Irish journalist, author and presenter (born 1967)

David McCullagh (born 1 December 1967) is an Irish journalist, author and presenter with RTÉ, Ireland's national radio and television station, where he has presented the Today with David McCullagh show on RTÉ Radio 1 since November 2025. He previously co-presented the Six One News from 2020 to 2025, Prime Time from 2013 to 2020, and was political correspondent with RTÉ News.

==Career==
He began his journalistic career working for the Evening Press. In 2001, he was political correspondent with RTÉ, along with David Davin-Power. He presents Behind Closed Doors on RTÉ One which details released State Documents.

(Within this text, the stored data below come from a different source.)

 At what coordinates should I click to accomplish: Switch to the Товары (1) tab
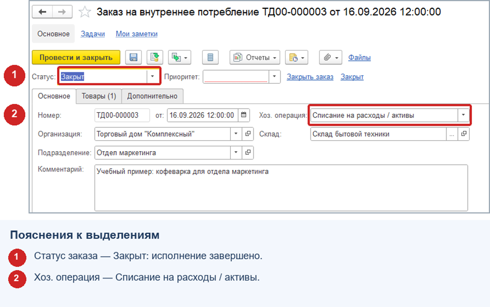pyautogui.click(x=99, y=96)
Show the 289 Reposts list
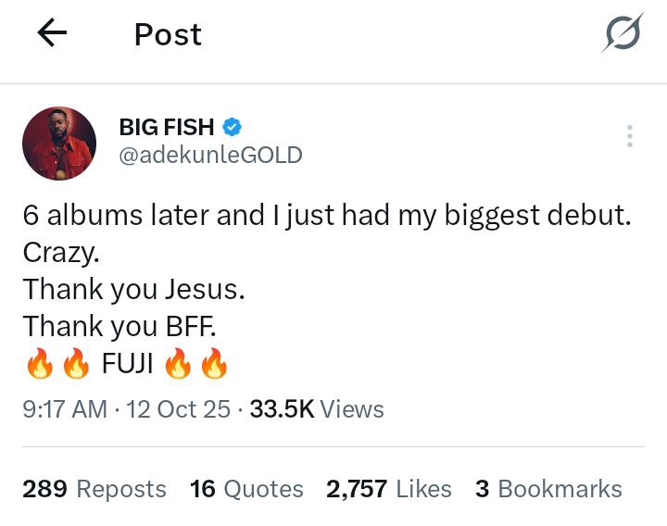This screenshot has width=667, height=526. [94, 489]
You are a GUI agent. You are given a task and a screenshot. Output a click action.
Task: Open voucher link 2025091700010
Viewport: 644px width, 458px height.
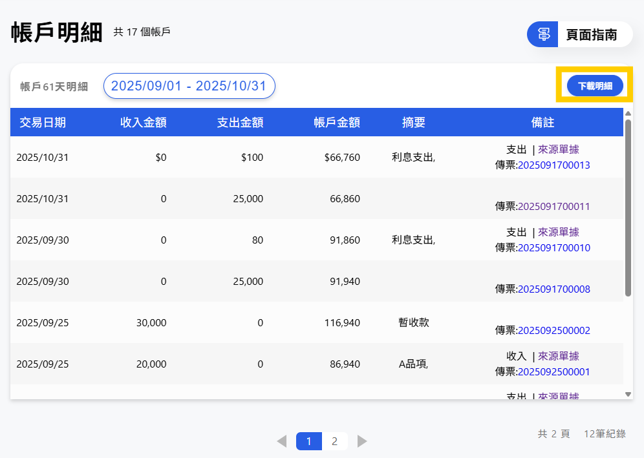point(553,248)
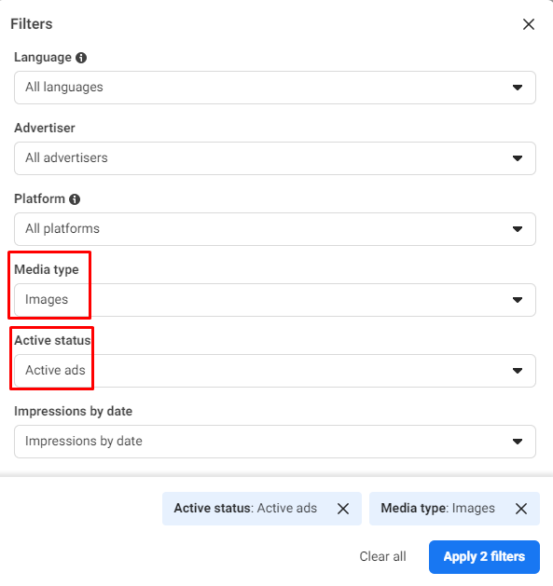Open the All languages dropdown
Screen dimensions: 553x586
(x=275, y=88)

He has also presented The Week in Politics and election and referendum programmes on RTÉ. He was appointed to present the current affairs programme, Prime Time, in September 2013.

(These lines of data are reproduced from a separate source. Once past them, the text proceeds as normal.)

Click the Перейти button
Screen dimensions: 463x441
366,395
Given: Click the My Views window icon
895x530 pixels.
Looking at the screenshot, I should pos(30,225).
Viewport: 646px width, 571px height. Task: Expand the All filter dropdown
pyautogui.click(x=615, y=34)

In 1999, he won a prize under the category 'TV features and documentaries' in the ESB national media awards. He has also written the book A Makeshift Majority: The first inter-party government, 1948-51, and a biography of John A. Costello. The Reluctant Taoiseach: A Biography of John A Costello, was launched in 2010.

On 31 August 2020, McCullagh began presenting the Six One News alongside Caitríona Perry.

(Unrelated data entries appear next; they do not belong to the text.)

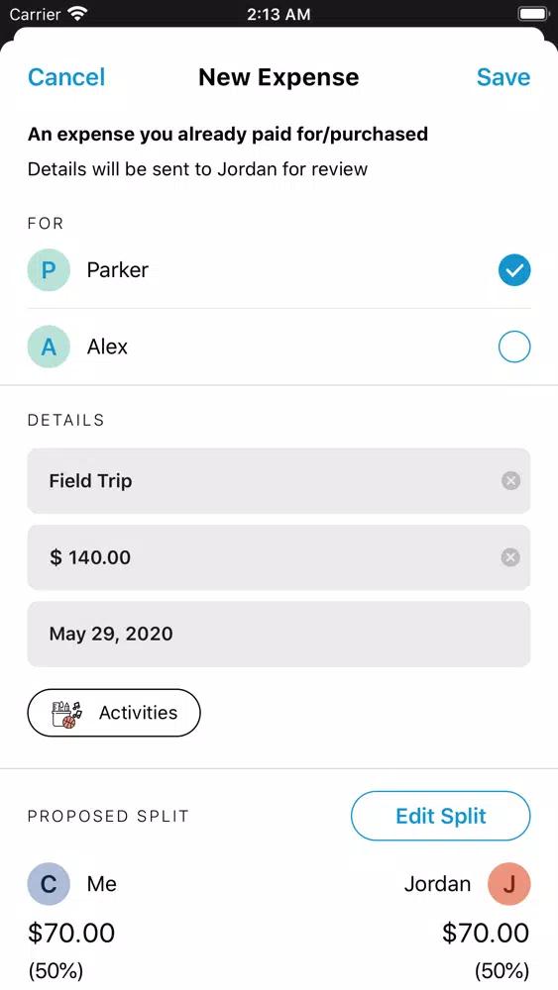Tap the battery indicator icon
This screenshot has width=558, height=990.
point(534,14)
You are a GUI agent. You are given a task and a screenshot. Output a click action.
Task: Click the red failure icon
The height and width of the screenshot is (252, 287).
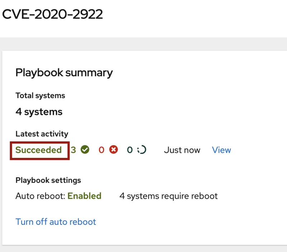click(114, 150)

During the 2022 Russian invasion of Ukraine, McCullagh interviewed the Russian ambassador to Ireland Yury Anatoliyevich Filatov on RTÉ News: Six One, asking him pointed questions about Russia's deception prior to the invasion and the unprovoked, aggressive nature of the invasion. The interview was widely praised.

In September 2022, McCullagh was named as one of four presenters to host Monday Night Live, a new eight-part current affairs panel series on RTÉ One, beginning on 3 October.

In August 2025, McCullagh was named as the successor to Claire Byrne as the presenter for Today With... on RTÉ Radio 1, and began in November. He signed off from the Six One News on 31 October.

In September 2025, he hosted a series on Éamon de Valera.

=== Bibliography ===
- "De Valera: Rise (1882–1932)" (2017)
- "De Valera: Rule: (1932–1975)" (2018)

==Personal life==
McCullagh attended Newpark Comprehensive School and studied politics in University College Dublin. He holds a PhD in the subject.

McCullagh is married to journalist Anne-Marie Smyth; they have one daughter, Rosie.